Attualità

La relazione. Così si favoriscono gli organismi più strutturati

Luca Liverani mercoledì 8 gennaio 2014
È una bocciatura netta quella che la Corte dei conti dà al quadro normativo che regola il meccanismo del 5 per mille, definito «confuso ed inadeguato al possibile nuovo ruolo istituzionale del privato sociale». L’analisi è in una relazione di 122 pagine che la magistratura contabile ha inviato il 24 dicembre al Parlamento e alle principali amministrazioni dello Stato.

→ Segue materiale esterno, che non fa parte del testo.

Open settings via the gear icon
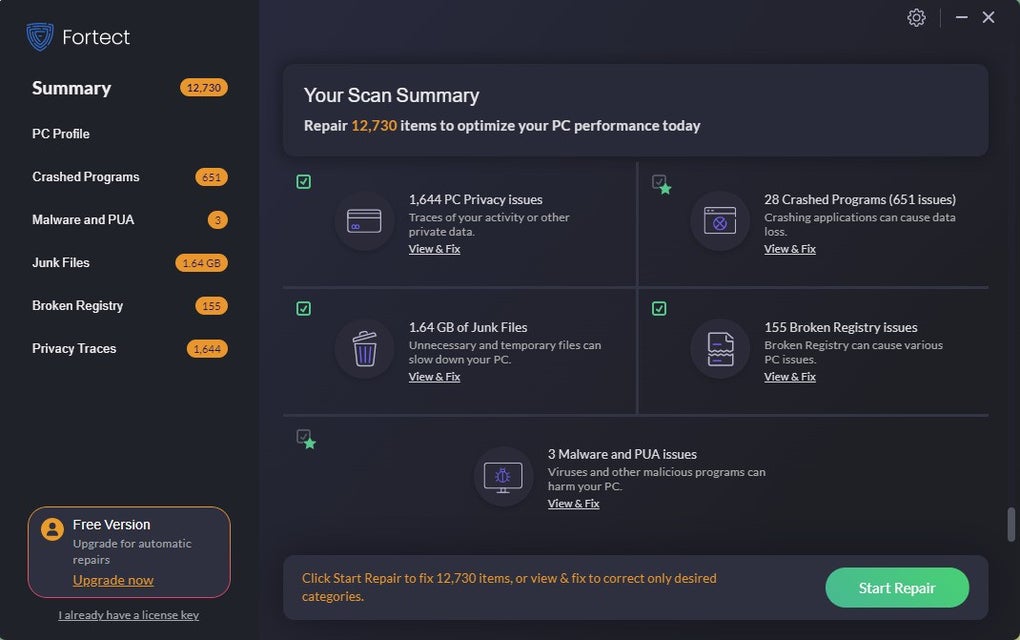 [916, 17]
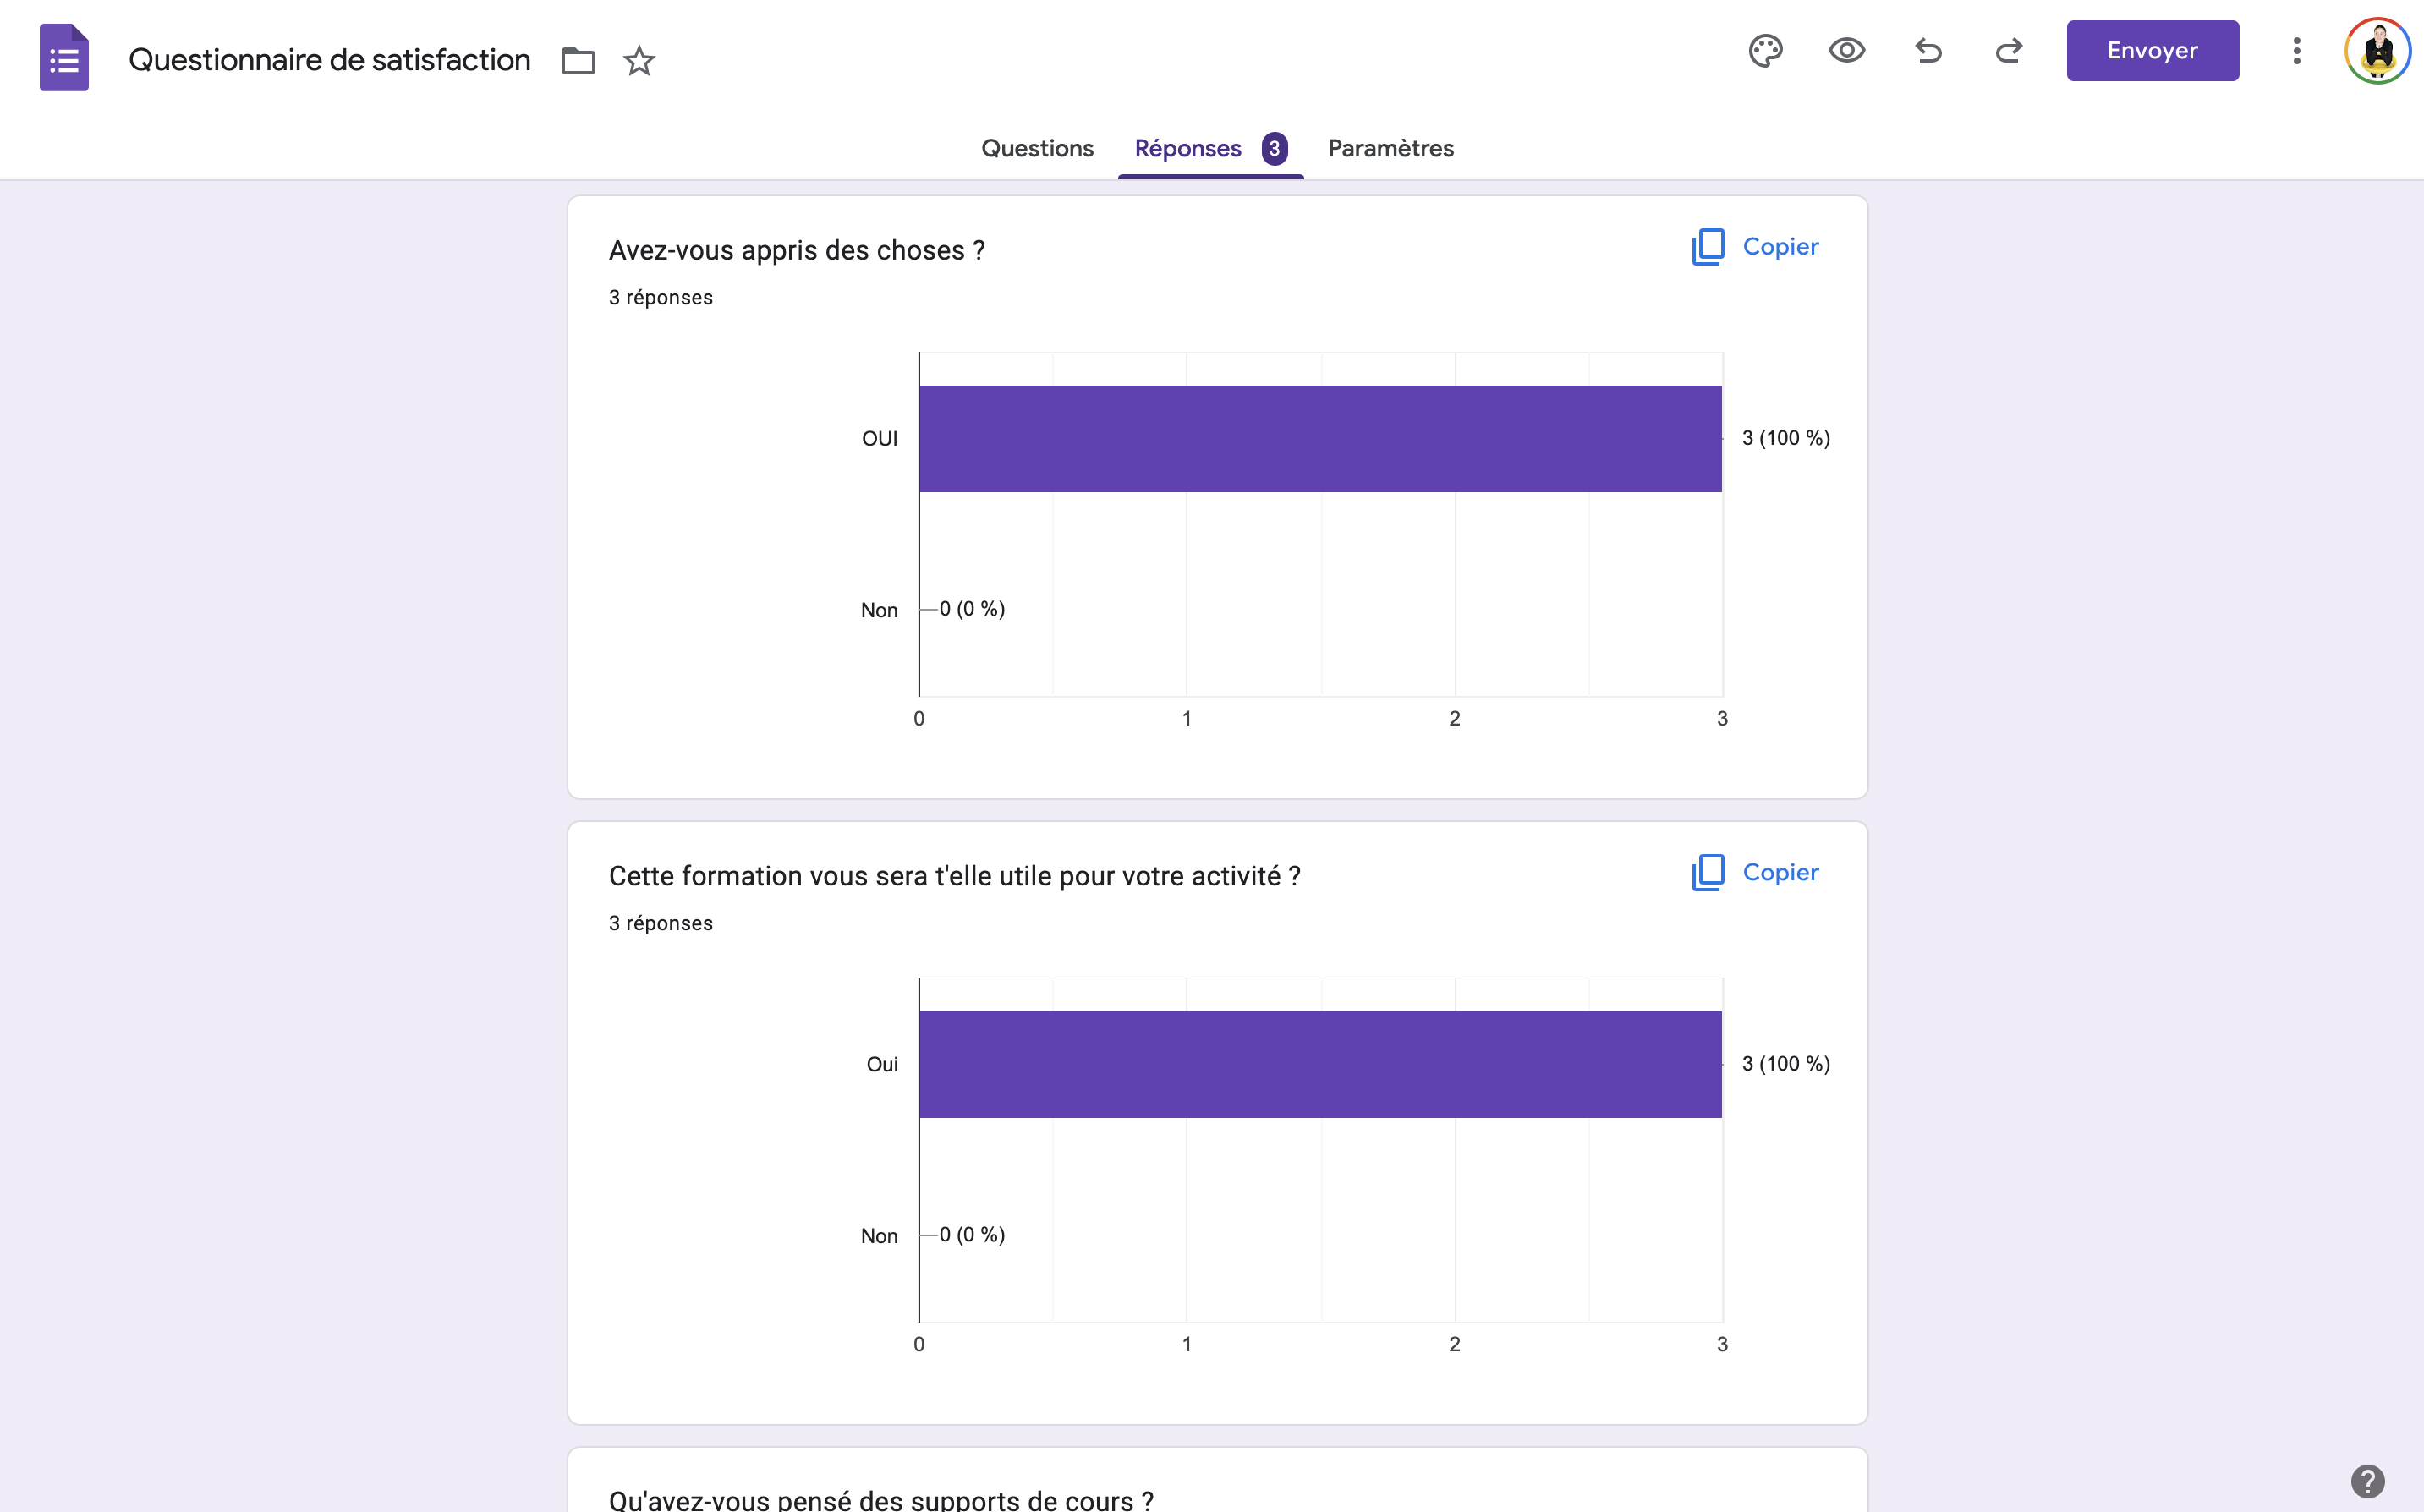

Il documento, corredato dall’obbligo di comunicare a Corte e Parlamento entro sei mesi le «misure consequenziali adottate» o entro 30 giorni «un provvedimento motivato» ove ritengano «di non ottemperare ai rilievi formulati», elenca una serie di inefficienze e inequità che salvano ben poco dell’attuale impianto.L’attuale disciplina, dunque, «agevola, di fatto, gli organismi di maggiori dimensioni e più strutturati» e l’attribuzione delle risorse in base alla stretta capacità contributiva «fa sì che alcuni enti che possono raccogliere il favore di optanti abbienti ottengano, anche con un basso numero di scelte, somme assai rilevanti» rischiando «di piegare un istituto di rilevanza sociale a finalità egoistiche e personali». La differente capacità fiscale dei contribuenti fa sì che i Comuni più ricchi possano beneficiare, in proporzione, di maggiori introiti, senza meccanismi «di perequazione o coordinamento». Il tetto di spesa annuo poi «è in contrasto con le determinazioni dei contribuenti». I ritardi nelle erogazioni «dovuti alla pluralità di amministrazioni coinvolte, con scarso coordinamento tra loro e a disfunzioni interne», creano «incertezza sulla disponibilità per i beneficiari». Da migliorare la trasparenza dei dati in rete, dove non sono identificabili i beneficiari e i contributi agli enti presenti in più elenchi. Infine secondo i magistrati contabili «sussiste un conflitto di interesse di numerosi enti che, anche indirettamente, gestiscono i Caf e sono potenziali beneficiari del 5 per mille».